Il semble que cette méthode ne devroit pas être un grand mystere. Les principes pour instruire les enfans doivent être ceux par lesquels la nature les instruit elle-même. La mature est le meilleur des maîtres.

Il suffit donc d’observer comment les premières connoissances entrent dans l’esprit des enfans, & comment les hommes faits en acquièrent eux-mêmes.

L’expérience, contre laquelle on philosopheroit en vain, apprend que nous n’apportons en naissant qu’une capacité vuide, qui se remplit successivement ; que pour introduire des notions dans les esprits, il n’y a d’autres passages ouverts, que la sensation & la réflexion.

Il paroît certain que l’homme ne commence à avoir des connoissances, que lorsqu’il commence à faire usage de ses sens ; sa premiere sensation est sa premiere connoissance.

Les enfans, non plus que les personnes avancées en âge, ne sont capables de réflexions, qu’au moyen des idées acquises : les idées abstraites supposent dans l’esprit, des connoissances avec lesquelles elles puissent se lier ; on ne les appelle abstraites, que parce qu’elles sont tirées des idées particulieres ; elles doivent par conséquent en être précédées dans l’ordre de l’enseignement, comme dans l’ordre de la nature. Vous ne feriez jamais comprendre que le tout est plus grand que la partie à une personne qui n’auroit pas auparavant une idée de la partie & du tout.
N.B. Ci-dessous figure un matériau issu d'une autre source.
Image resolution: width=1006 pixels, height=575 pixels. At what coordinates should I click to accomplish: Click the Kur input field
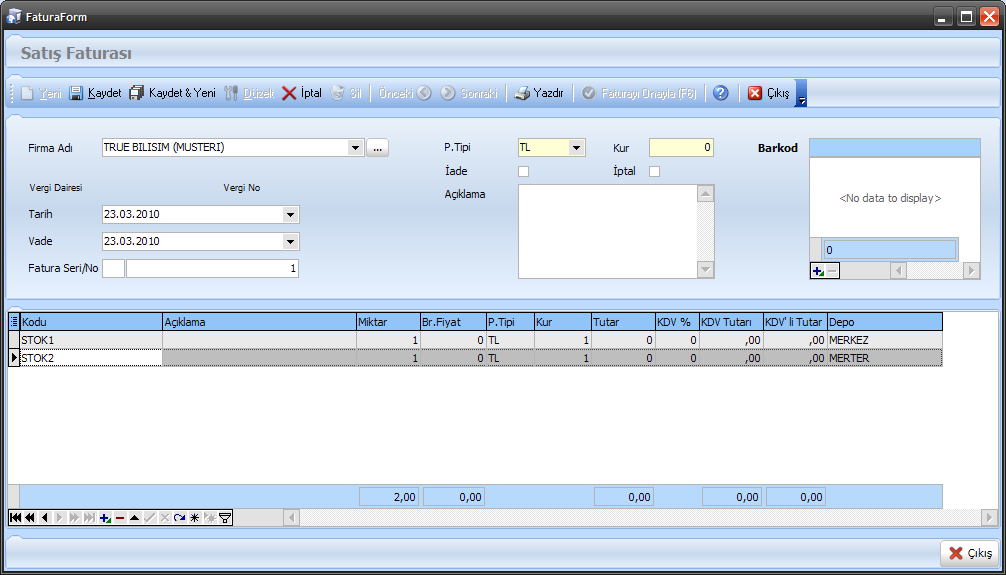pyautogui.click(x=681, y=148)
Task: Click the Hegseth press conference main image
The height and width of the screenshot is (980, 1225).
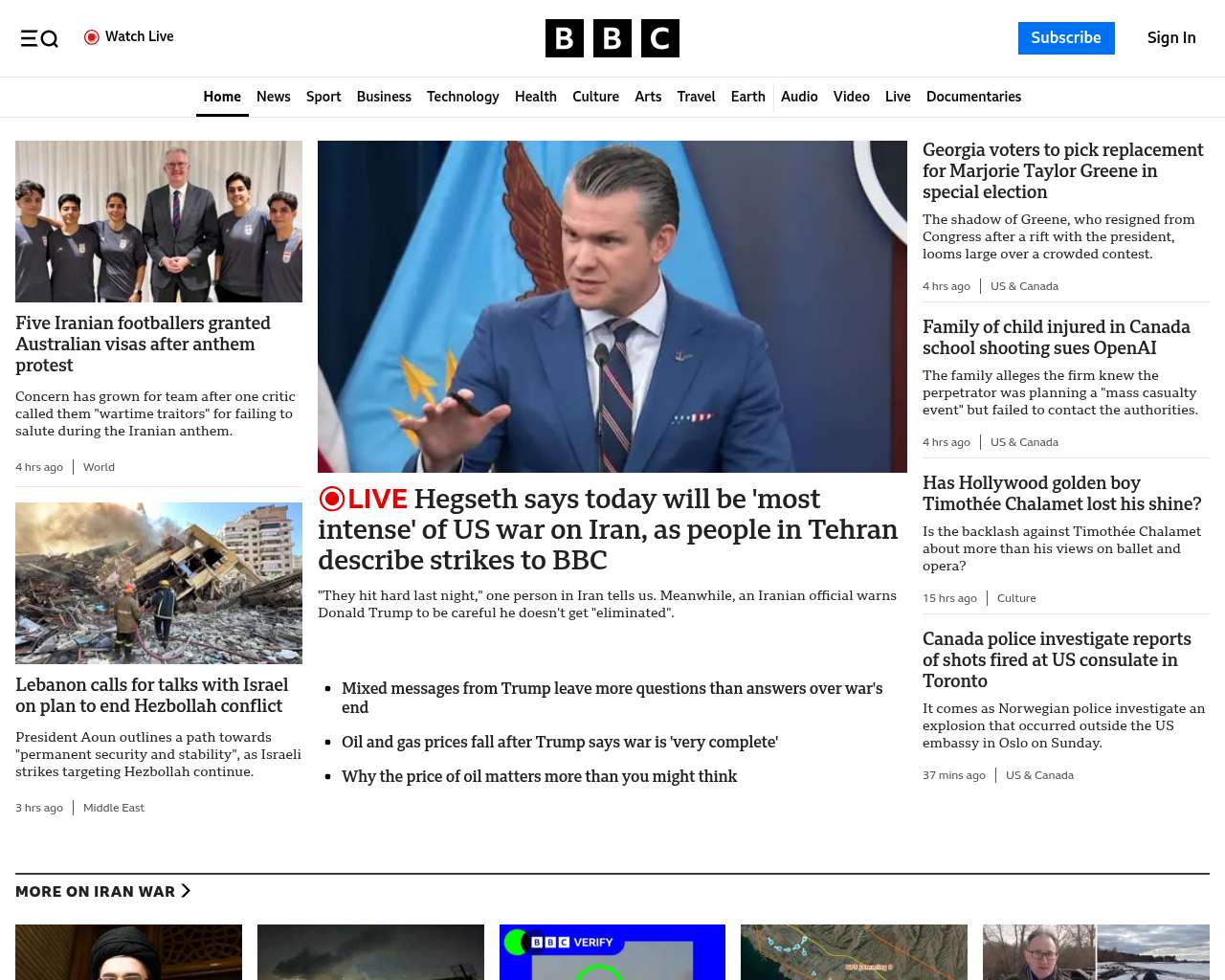Action: 612,306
Ainsi le principe fondamental de toute bonne méthode, est de commencer par ce qui est sensible, pour s’élever par degrés à ce qui est intellectuel ; par ce qui est simple, pour parvenir à ce qui est composé ; de s’assurer des faits avant de rechercher les causes.

Le plus sûr moyen d’instruire les autres, c’est de les conduire par la route qu’on a dû suivre pour s’instruire soi-même : or chacun peut connoître, par sa propre expérience, que les idées sont plus faciles à proportion qu’elles sont moins abstraites & qu’elles se rapprochent davantage des sens ; elles ont encore l’avantage d’être déterminées par elles-mêmes : les notions abstraites au contraire sont vagues, n’offrent rien de fixe à l’esprit, & l’objet du Philosophe doit être de déterminer ses idées, & de les fixer.

C’est donc une regle invariable d’inculquer par des exemples sensibles & réitérés, les connoissances particulieres dont les maximes générales & les termes abstraits supposent les impressions.

« Si l’on saisissoit les progrès des connoissances, dit un homme qui en a bien démêlé l’origine (l’Abbé de Condillac), elles se suivroient dans un tel ordre, que ce que l’une ajouteroit à celle qui l’auroit immédiatement précédée, seroit trop simple pour avoir besoin de preuves. De la sorte on arriveroit aux plus compliquées, & de celles-là on descendroit sans peine aux plus simples : à peine pourroit-on les oublier, ou du moins si cela arrivoit, la liaison qui seroit entre elles, donneroit la facilité de les retrouver.